TO DO: A complete and exact copy of the entries below is the expected result.
*** DATASET ENTRIES ***
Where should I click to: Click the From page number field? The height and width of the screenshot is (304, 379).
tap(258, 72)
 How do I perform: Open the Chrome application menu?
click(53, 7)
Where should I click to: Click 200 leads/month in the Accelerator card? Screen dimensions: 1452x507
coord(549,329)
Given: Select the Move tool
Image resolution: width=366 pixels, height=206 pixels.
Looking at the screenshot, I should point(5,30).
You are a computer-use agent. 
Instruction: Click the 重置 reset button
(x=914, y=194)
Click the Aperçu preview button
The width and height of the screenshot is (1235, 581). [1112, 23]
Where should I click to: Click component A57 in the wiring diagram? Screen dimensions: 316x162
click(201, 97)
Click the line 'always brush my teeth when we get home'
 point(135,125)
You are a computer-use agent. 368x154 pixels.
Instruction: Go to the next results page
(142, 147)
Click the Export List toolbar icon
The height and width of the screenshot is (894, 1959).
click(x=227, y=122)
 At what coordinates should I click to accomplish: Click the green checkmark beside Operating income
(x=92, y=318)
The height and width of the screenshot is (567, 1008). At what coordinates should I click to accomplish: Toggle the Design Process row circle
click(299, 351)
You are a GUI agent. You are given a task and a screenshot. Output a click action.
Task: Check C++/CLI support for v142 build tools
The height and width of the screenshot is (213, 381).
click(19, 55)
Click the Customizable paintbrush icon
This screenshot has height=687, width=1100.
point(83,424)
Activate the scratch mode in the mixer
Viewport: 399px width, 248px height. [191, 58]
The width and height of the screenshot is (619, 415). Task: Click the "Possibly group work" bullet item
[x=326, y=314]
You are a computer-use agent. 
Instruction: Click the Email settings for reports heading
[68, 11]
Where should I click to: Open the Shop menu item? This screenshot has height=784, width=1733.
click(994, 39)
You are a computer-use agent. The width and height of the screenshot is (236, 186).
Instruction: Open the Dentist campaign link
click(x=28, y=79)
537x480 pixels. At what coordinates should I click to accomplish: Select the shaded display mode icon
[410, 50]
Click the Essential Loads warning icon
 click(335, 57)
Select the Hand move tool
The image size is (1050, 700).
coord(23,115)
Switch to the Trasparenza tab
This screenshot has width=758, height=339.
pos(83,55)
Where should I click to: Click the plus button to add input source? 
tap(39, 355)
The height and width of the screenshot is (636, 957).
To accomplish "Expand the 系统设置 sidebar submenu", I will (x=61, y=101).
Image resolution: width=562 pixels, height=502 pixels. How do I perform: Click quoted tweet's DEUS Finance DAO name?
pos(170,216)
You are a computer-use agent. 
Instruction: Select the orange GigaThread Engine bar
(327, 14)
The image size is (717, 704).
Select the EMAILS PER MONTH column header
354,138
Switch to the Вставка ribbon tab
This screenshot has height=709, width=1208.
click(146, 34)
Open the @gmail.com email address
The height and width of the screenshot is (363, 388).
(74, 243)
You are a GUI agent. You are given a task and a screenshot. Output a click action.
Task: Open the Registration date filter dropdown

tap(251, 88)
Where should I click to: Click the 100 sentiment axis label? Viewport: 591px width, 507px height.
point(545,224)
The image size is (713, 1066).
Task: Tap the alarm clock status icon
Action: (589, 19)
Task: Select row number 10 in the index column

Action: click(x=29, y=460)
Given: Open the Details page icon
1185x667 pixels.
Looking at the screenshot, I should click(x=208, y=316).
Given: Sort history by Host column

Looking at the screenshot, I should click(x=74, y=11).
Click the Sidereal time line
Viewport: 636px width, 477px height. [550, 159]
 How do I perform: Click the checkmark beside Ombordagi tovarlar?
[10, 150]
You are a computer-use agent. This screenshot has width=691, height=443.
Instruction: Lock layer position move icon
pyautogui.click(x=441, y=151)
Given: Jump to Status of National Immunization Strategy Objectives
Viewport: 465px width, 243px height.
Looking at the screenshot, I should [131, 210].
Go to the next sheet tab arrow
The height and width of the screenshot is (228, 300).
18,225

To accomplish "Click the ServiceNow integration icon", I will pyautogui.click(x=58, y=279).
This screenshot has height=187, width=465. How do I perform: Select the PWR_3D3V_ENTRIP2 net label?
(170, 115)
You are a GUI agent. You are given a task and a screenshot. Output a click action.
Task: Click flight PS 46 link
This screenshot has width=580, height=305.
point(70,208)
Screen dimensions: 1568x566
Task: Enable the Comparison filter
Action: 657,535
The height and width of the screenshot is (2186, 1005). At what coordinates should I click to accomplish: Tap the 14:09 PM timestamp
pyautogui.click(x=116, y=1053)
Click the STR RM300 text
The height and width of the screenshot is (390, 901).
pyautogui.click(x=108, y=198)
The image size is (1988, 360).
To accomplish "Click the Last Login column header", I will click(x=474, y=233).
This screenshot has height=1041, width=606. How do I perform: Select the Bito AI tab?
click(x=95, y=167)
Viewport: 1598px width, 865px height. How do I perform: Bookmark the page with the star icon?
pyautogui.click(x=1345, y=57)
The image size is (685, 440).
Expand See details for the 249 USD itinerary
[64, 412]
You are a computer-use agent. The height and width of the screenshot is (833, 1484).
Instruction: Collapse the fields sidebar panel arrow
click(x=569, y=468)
***
OUTPUT OF THE TASK:
Where should I click to: Click the From page number field? The height and width of the screenshot is (304, 379).
tap(258, 72)
 How do I perform: Open the Chrome application menu?
click(53, 7)
Where should I click to: Click 200 leads/month in the Accelerator card? Screen dimensions: 1452x507
coord(549,329)
Given: Select the Move tool
Image resolution: width=366 pixels, height=206 pixels.
Looking at the screenshot, I should point(5,30).
You are a computer-use agent. 
Instruction: Click the 重置 reset button
(x=914, y=194)
Click the Aperçu preview button
The width and height of the screenshot is (1235, 581). [1112, 23]
Where should I click to: Click component A57 in the wiring diagram? Screen dimensions: 316x162
click(201, 97)
Click the line 'always brush my teeth when we get home'
 point(135,125)
You are a computer-use agent. 368x154 pixels.
Instruction: Go to the next results page
(142, 147)
Click the Export List toolbar icon
The height and width of the screenshot is (894, 1959).
click(x=227, y=122)
 At what coordinates should I click to accomplish: Click the green checkmark beside Operating income
(x=92, y=318)
The height and width of the screenshot is (567, 1008). At what coordinates should I click to accomplish: Toggle the Design Process row circle
click(299, 351)
You are a GUI agent. You are given a task and a screenshot. Output a click action.
Task: Check C++/CLI support for v142 build tools
The height and width of the screenshot is (213, 381).
click(19, 55)
Click the Customizable paintbrush icon
This screenshot has height=687, width=1100.
point(83,424)
Activate the scratch mode in the mixer
Viewport: 399px width, 248px height. [191, 58]
The width and height of the screenshot is (619, 415). Task: Click the "Possibly group work" bullet item
[x=326, y=314]
You are a computer-use agent. 
Instruction: Click the Email settings for reports heading
[68, 11]
Where should I click to: Open the Shop menu item? This screenshot has height=784, width=1733.
click(994, 39)
You are a computer-use agent. The width and height of the screenshot is (236, 186).
Instruction: Open the Dentist campaign link
click(x=28, y=79)
537x480 pixels. At what coordinates should I click to accomplish: Select the shaded display mode icon
[410, 50]
Click the Essential Loads warning icon
 click(335, 57)
Select the Hand move tool
The image size is (1050, 700).
coord(23,115)
Switch to the Trasparenza tab
This screenshot has width=758, height=339.
pos(83,55)
Where should I click to: Click the plus button to add input source? 
tap(39, 355)
The height and width of the screenshot is (636, 957).
To accomplish "Expand the 系统设置 sidebar submenu", I will (x=61, y=101).
Image resolution: width=562 pixels, height=502 pixels. How do I perform: Click quoted tweet's DEUS Finance DAO name?
pos(170,216)
You are a computer-use agent. 
Instruction: Select the orange GigaThread Engine bar
(327, 14)
The image size is (717, 704).
Select the EMAILS PER MONTH column header
354,138
Switch to the Вставка ribbon tab
This screenshot has height=709, width=1208.
click(146, 34)
Open the @gmail.com email address
The height and width of the screenshot is (363, 388).
(74, 243)
You are a GUI agent. You are given a task and a screenshot. Output a click action.
Task: Open the Registration date filter dropdown

tap(251, 88)
Where should I click to: Click the 100 sentiment axis label? Viewport: 591px width, 507px height.
point(545,224)
The image size is (713, 1066).
Task: Tap the alarm clock status icon
Action: (589, 19)
Task: Select row number 10 in the index column

Action: click(x=29, y=460)
Given: Open the Details page icon
1185x667 pixels.
Looking at the screenshot, I should click(x=208, y=316).
Given: Sort history by Host column

Looking at the screenshot, I should click(x=74, y=11).
Click the Sidereal time line
Viewport: 636px width, 477px height. [550, 159]
 How do I perform: Click the checkmark beside Ombordagi tovarlar?
[10, 150]
You are a computer-use agent. This screenshot has width=691, height=443.
Instruction: Lock layer position move icon
pyautogui.click(x=441, y=151)
Given: Jump to Status of National Immunization Strategy Objectives
Viewport: 465px width, 243px height.
Looking at the screenshot, I should [131, 210].
Go to the next sheet tab arrow
The height and width of the screenshot is (228, 300).
18,225

To accomplish "Click the ServiceNow integration icon", I will pyautogui.click(x=58, y=279).
This screenshot has height=187, width=465. How do I perform: Select the PWR_3D3V_ENTRIP2 net label?
(170, 115)
You are a GUI agent. You are given a task and a screenshot. Output a click action.
Task: Click flight PS 46 link
This screenshot has width=580, height=305.
point(70,208)
Screen dimensions: 1568x566
Task: Enable the Comparison filter
Action: 657,535
The height and width of the screenshot is (2186, 1005). At what coordinates should I click to accomplish: Tap the 14:09 PM timestamp
pyautogui.click(x=116, y=1053)
Click the STR RM300 text
The height and width of the screenshot is (390, 901).
pyautogui.click(x=108, y=198)
The image size is (1988, 360).
To accomplish "Click the Last Login column header", I will click(x=474, y=233).
This screenshot has height=1041, width=606. How do I perform: Select the Bito AI tab?
click(x=95, y=167)
Viewport: 1598px width, 865px height. How do I perform: Bookmark the page with the star icon?
pyautogui.click(x=1345, y=57)
The image size is (685, 440).
Expand See details for the 249 USD itinerary
[64, 412]
You are a computer-use agent. The height and width of the screenshot is (833, 1484).
Instruction: Collapse the fields sidebar panel arrow
click(x=569, y=468)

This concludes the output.